Publication in Cell Reports by Professor JIN Yongfeng's Laboratory, Institute of Biochemistry
Time: 2021-07-15 visit times :97
Title: Intron-targeted mutagenesis reveals roles for Dscam1 RNA pairing architecture-driven splicing bias in neuronal wiring
Weiling Hong, Jian Zhang, Haiyang Dong, Yang Shi, Hongru Ma, Fengyan Zhou, Bingbing Xu, Ying Fu, Shixin Zhang, Shouqing Hou, Guo Li, Yandan Wu, Shuo Chen, Xiaohua Zhu, Wendong You, Feng Shi, Xiaofeng Yang, Zhefeng Gong, Jianhua Huang, Yongfeng Jin
Summary
Drosophila melanogaster Down syndrome cell adhesion molecule (Dscam1) can generate 38,016 different isoforms through largely stochastic, yet highly biased, alternative splicing.

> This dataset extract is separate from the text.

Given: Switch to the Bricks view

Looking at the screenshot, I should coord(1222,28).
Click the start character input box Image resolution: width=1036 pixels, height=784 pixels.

These isoforms are required for nervous functions. However, the functional significance of splicing bias remains unknown. Here, we provide evidence that Dscam1 splicing bias is required for mushroom body (MB) axonal wiring. We generate mutant flies with normal overall protein levels and an identical number but global changes in exon 4 and 9 isoform bias (DscamΔ4D−/− and DscamΔ9D−/−), respectively. In contrast to DscamΔ4D−/−, DscamΔ9D−/− exhibits remarkable MB defects, suggesting a variable domain-specific requirement for isoform bias. Importantly, changes in isoform bias cause axonal defects but do not influence the self-avoidance of axonal branches. We conclude that, in contrast to the isoform number that provides the molecular basis for neurite self-avoidance, isoform bias may play a role in MB axonal wiring by influencing non-repulsive signaling.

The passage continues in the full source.